#### Record extracts ####

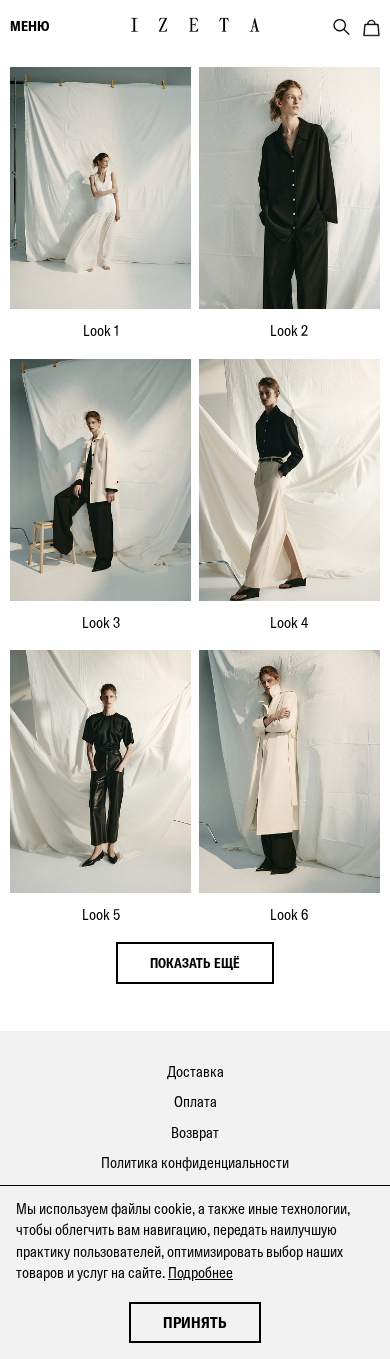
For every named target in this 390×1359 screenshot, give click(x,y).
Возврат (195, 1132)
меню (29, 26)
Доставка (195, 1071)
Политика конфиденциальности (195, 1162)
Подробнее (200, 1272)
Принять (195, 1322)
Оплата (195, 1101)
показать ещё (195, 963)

####

→ **Task requirements**
Write out once more the lines above beginning at the line with "Доставка (195, 1071)"; continue through the final line and stop there.

→ **Answer box**
Доставка (195, 1071)
Политика конфиденциальности (195, 1162)
Подробнее (200, 1272)
Принять (195, 1322)
Оплата (195, 1101)
показать ещё (195, 963)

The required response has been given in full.